Keep the standard slave cylinder and just re-sleave it. Once its fitted with a stainless sleeve it will out-last the life of the car. The Nismo one has reduced throw due to having a larger piston bore, and can lead to problems like you are already having. The braided hose is really going to help you bleed it properly. Standard copper mix clutches handle 400kw easy. They rate them as a 600ps clutch (around 590-600hp). There is a competition version that is rated at 780ps if thats not enough. I've got a modified early version in my car and its still mild enough to drive to the shops or in slow traffic. Edit: All slave cylinders "push". Its the operation of the throwout lever moves the throwout bearing that determines push or pull type. R33/R34 and some late R32's are pull. R32 are push.

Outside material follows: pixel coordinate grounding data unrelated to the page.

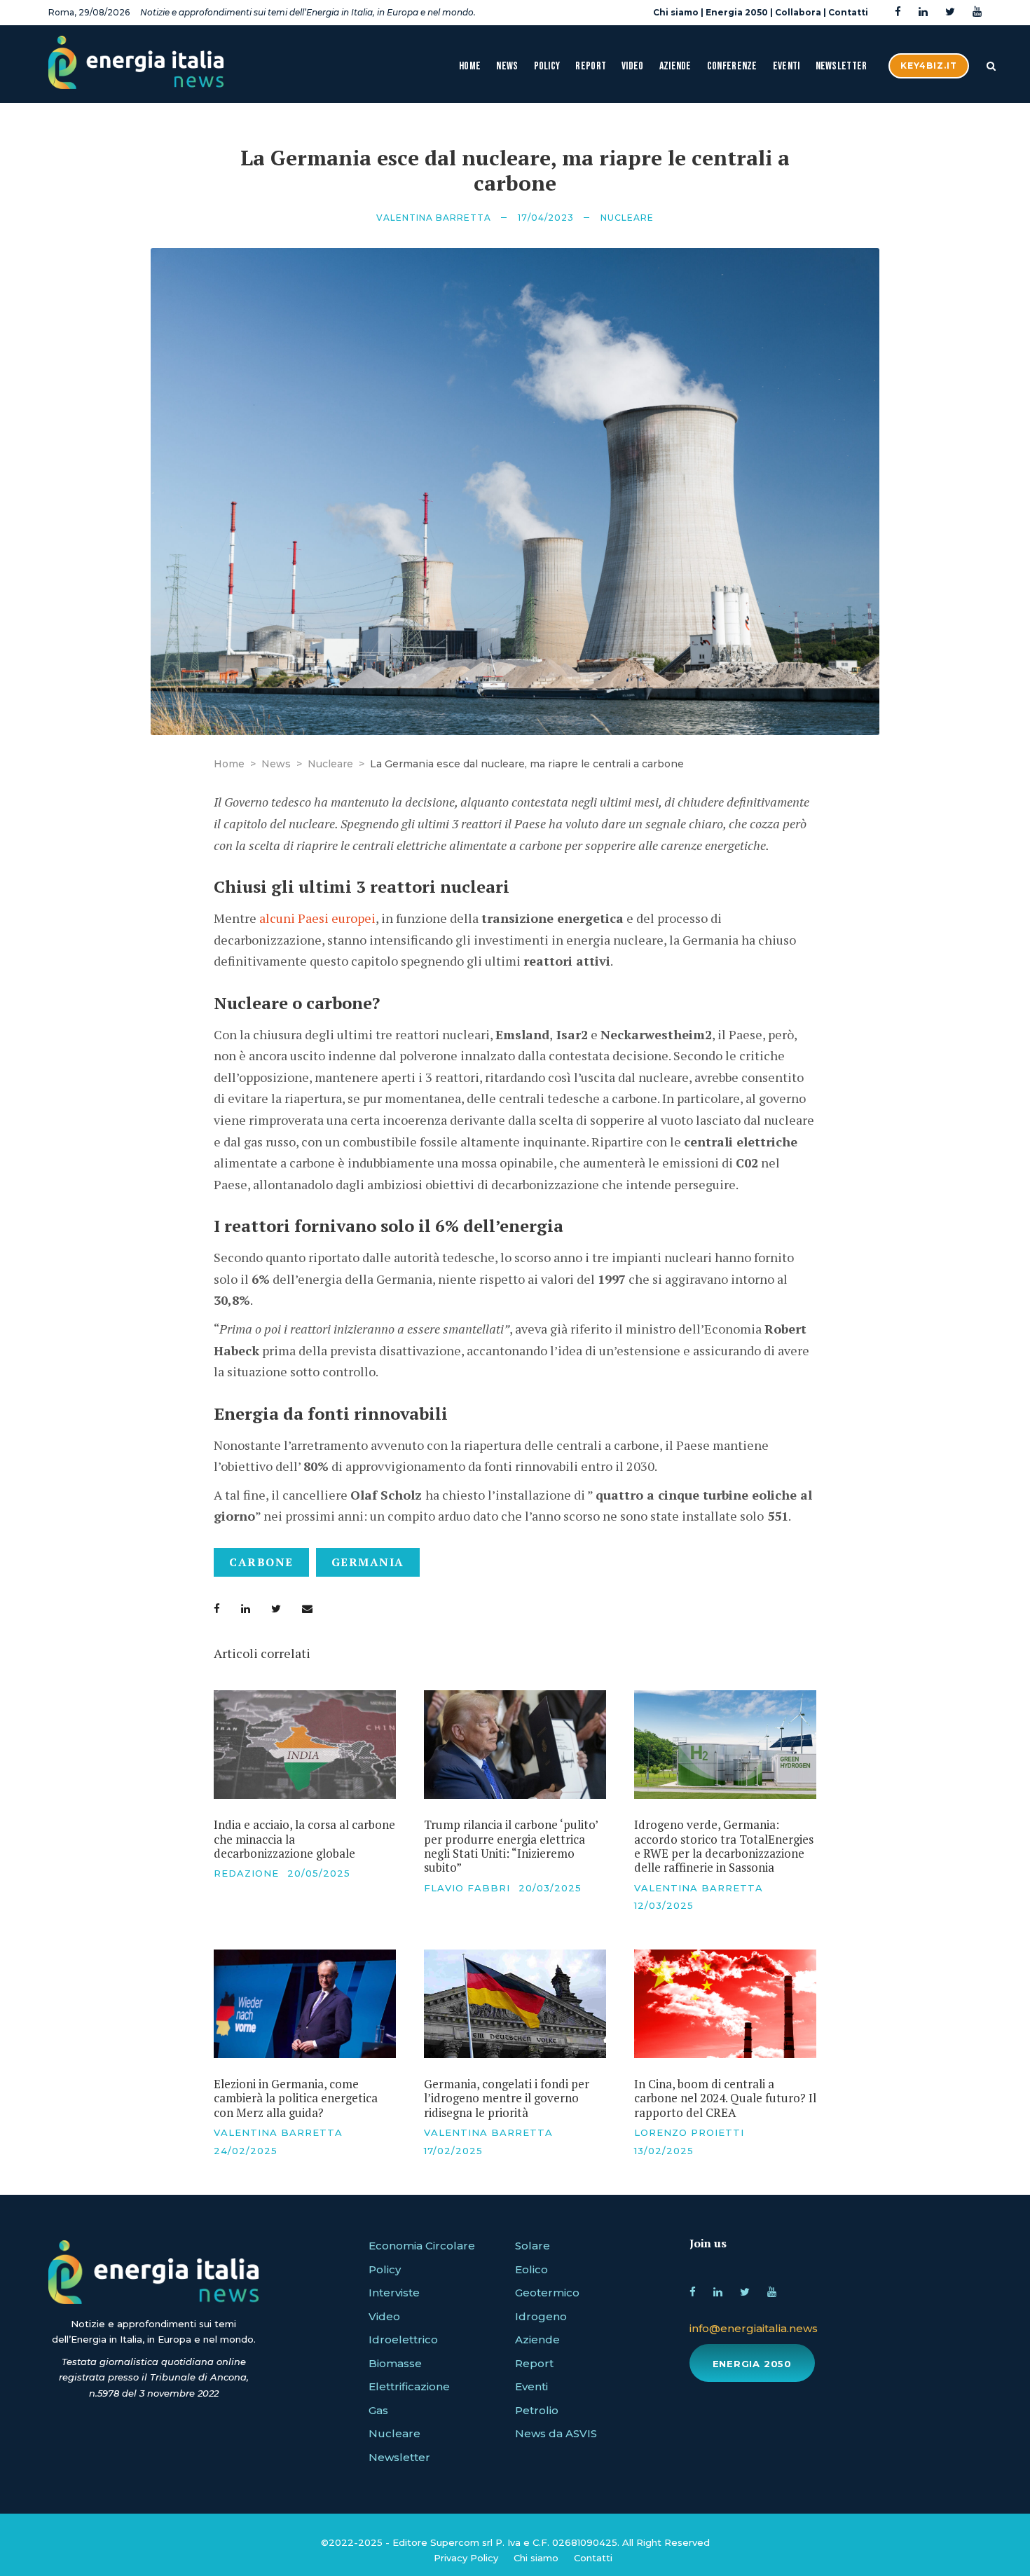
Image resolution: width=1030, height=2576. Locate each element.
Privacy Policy (466, 2557)
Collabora (798, 12)
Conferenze (732, 66)
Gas (378, 2410)
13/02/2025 (664, 2150)
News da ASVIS (556, 2433)
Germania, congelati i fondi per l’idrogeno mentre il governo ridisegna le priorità (506, 2098)
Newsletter (841, 66)
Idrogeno (541, 2316)
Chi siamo (676, 12)
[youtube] (977, 12)
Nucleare (627, 217)
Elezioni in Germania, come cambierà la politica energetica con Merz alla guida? (296, 2098)
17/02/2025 (453, 2150)
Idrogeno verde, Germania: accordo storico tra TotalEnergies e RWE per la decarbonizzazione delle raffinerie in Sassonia (723, 1845)
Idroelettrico (403, 2339)
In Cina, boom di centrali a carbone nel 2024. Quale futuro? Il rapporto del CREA (725, 2098)
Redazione (246, 1873)
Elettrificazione (409, 2386)
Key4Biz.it (928, 65)
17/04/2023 (546, 217)
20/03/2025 (550, 1887)
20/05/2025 (318, 1873)
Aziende (675, 66)
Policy (547, 66)
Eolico (531, 2269)
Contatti (848, 12)
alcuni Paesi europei (317, 918)
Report (590, 66)
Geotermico (547, 2292)
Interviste (394, 2292)
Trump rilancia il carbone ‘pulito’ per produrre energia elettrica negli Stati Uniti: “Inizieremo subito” (511, 1845)
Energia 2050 (737, 12)
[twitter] (950, 12)
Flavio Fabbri (467, 1887)
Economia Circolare (422, 2245)
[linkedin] (923, 12)
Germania (367, 1562)
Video (633, 66)
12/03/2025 (664, 1905)
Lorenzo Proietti (689, 2132)
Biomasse (395, 2363)
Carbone (261, 1562)
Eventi (786, 66)
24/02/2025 (245, 2150)
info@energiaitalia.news (753, 2328)
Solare (532, 2245)
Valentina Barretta (433, 217)
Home (470, 66)
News (507, 66)
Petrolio (536, 2410)
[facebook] (898, 12)
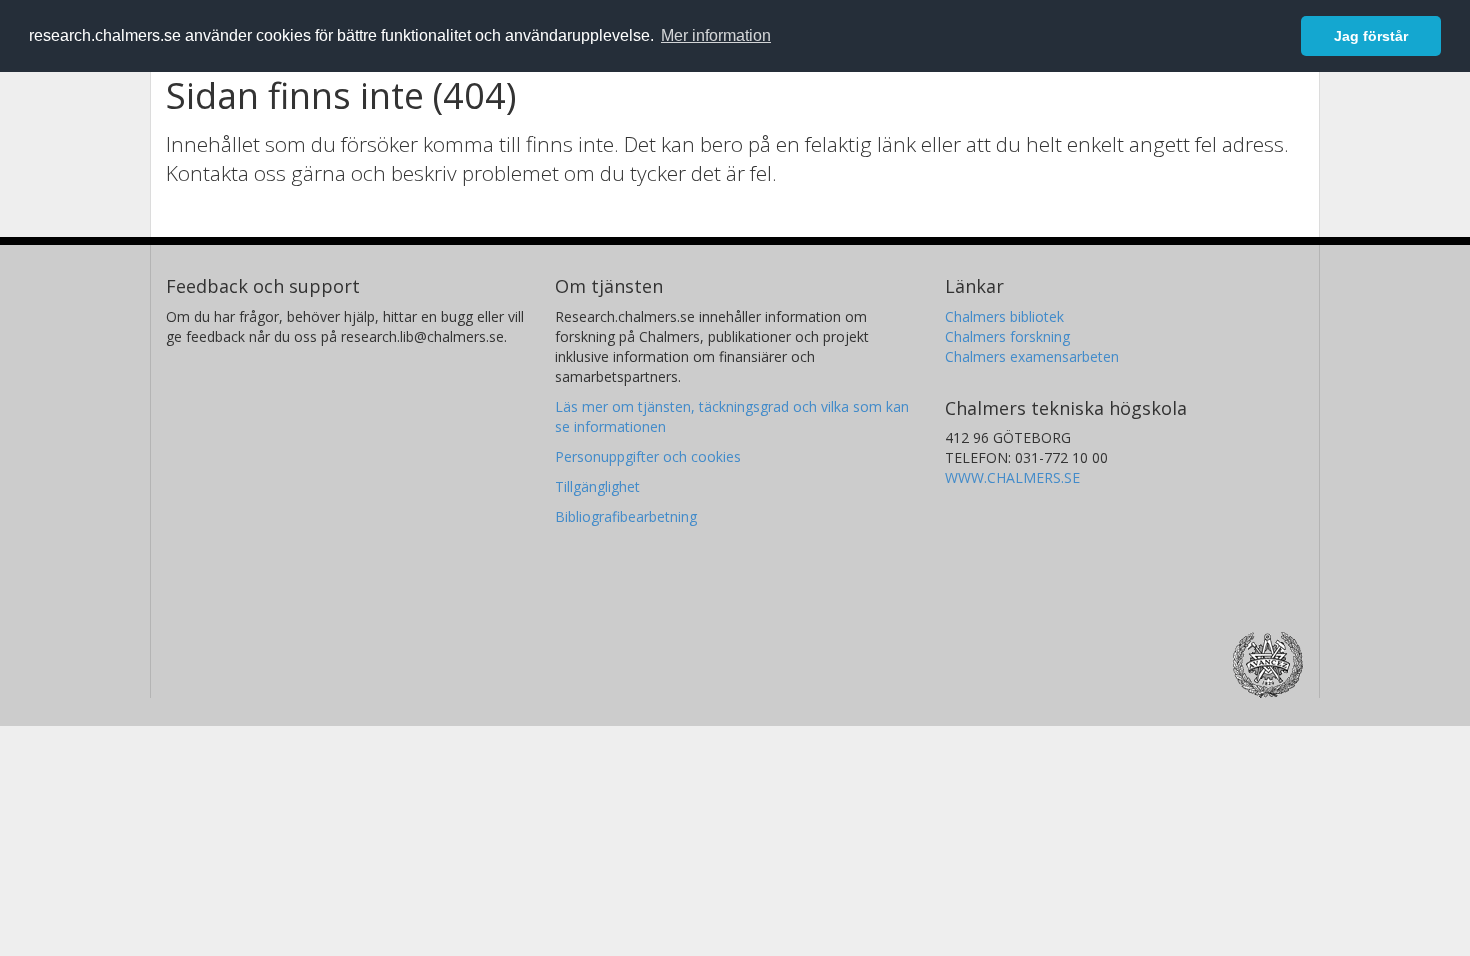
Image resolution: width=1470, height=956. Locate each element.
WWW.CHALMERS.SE (1012, 477)
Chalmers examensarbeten (1032, 356)
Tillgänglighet (597, 486)
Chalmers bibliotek (1004, 316)
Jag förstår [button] (1371, 36)
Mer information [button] (716, 35)
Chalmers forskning (1007, 336)
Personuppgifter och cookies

Have a look at getting your slave cylinder re-sleaved. Its probably leaking past the piston and reducing travel at the throw-out lever. The master cylinder can also need attention, but usually the slave is in worse shape. Also bleeding these can be tricky, as they have a loop for "cooling" the clutch fluid... which creates a nice air trap. Look for a block with a bleed fitting located directly down and back a bit from the clutch master cylinder. The only upgrade worth considering is swapping out the loop and stock plumbing for the nismo braided hose that goes directly from the master cylinder to the slave. Push to pull conversions relate to using different types of clutches in the R34 gearbox. All require gearbox removal. None would use a cable. They are all hydraulic and all use the booster so that your pedal doesn't feel like your driving a 5 ton truck. The stock systems work perfectly when they are in good condition.

I was reading about the new version of the HKS Vcam system last night. This is probably old technology for all I know... http://www.nengun.com/hks/valcon-ii-rb26-v-cam-system It seems like an easy way to go to get the wide power band without having to engineer your own VVT system. This setup, some step 1 springs and a ported head is looking to be the top end recipe for my next engine.